Aim: Matching case exactly, how many of the rows below contain the word "should"? Reply with the number alone.

The records:
=======

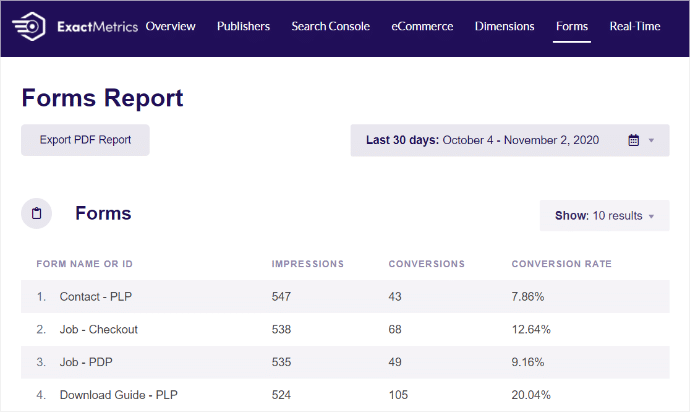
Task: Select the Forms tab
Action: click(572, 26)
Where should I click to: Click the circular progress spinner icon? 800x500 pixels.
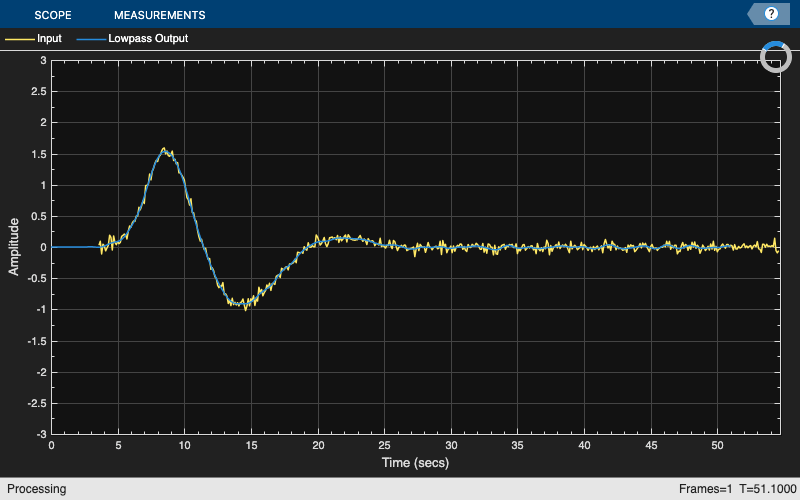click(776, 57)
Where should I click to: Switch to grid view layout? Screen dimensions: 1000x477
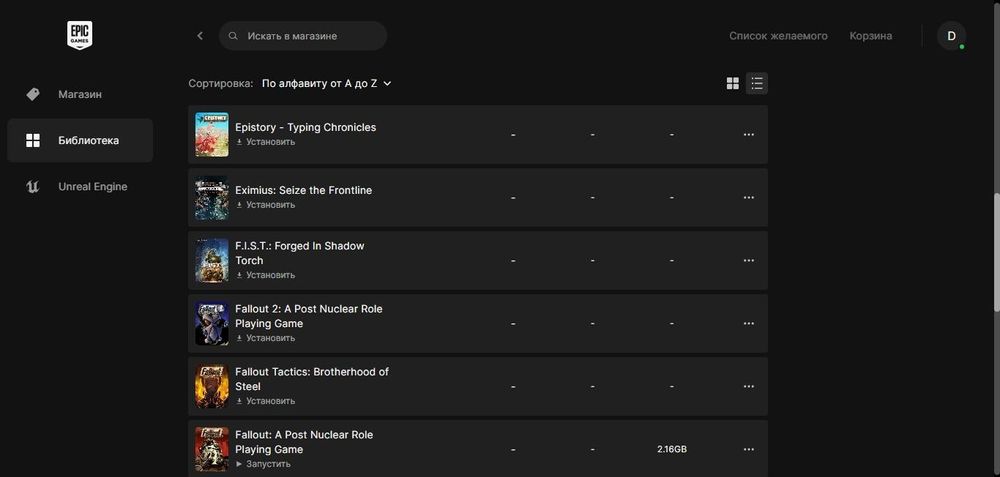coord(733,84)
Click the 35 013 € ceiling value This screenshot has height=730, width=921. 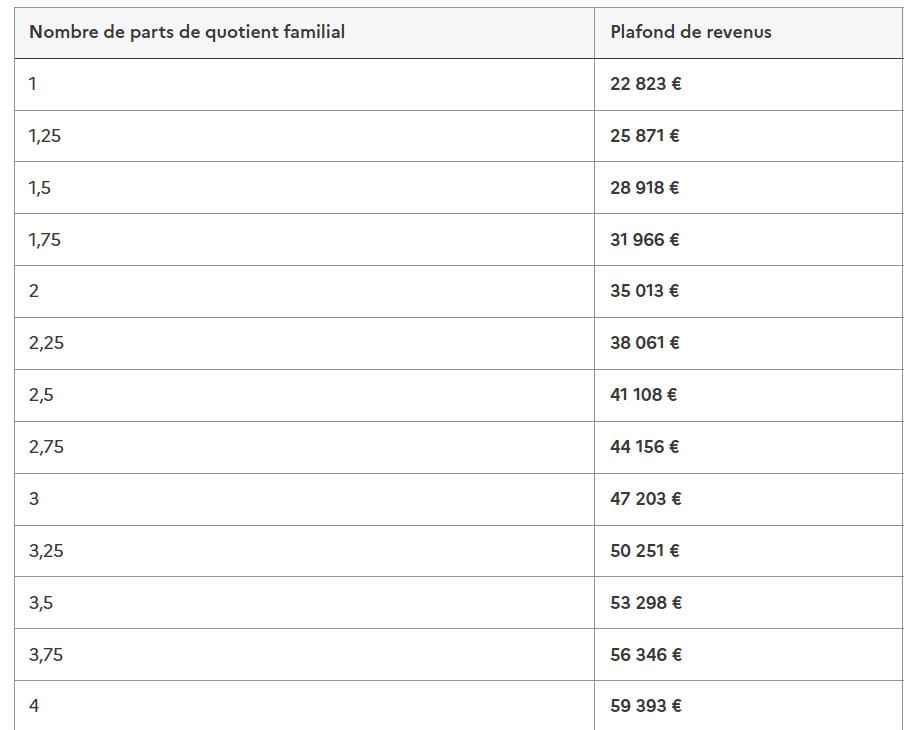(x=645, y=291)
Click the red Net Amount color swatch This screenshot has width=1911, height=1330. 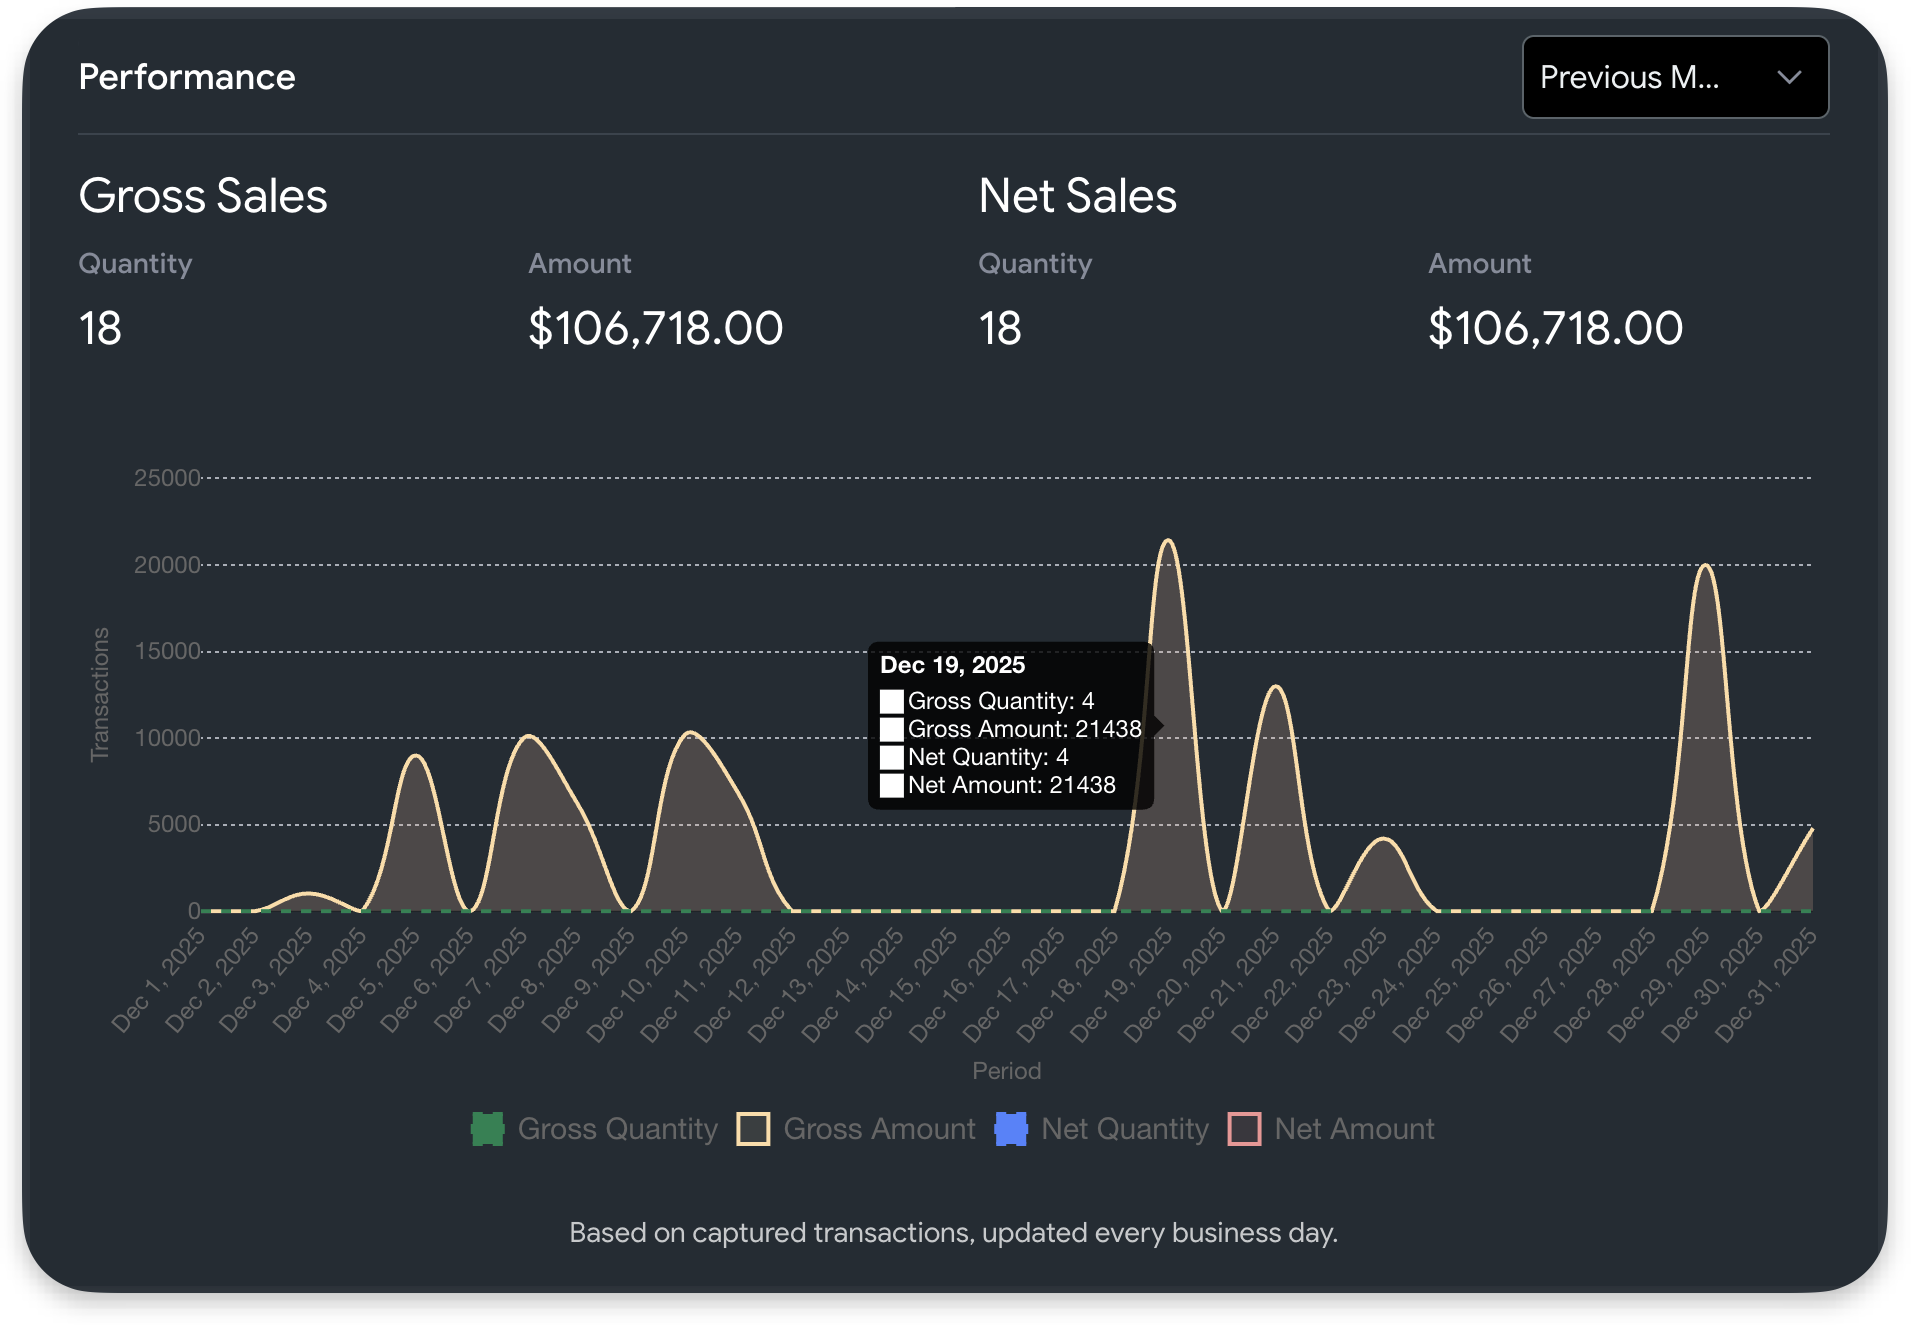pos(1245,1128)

=======

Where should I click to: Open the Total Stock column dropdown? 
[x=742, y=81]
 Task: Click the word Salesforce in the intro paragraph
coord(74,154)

=======

Output of the task: 3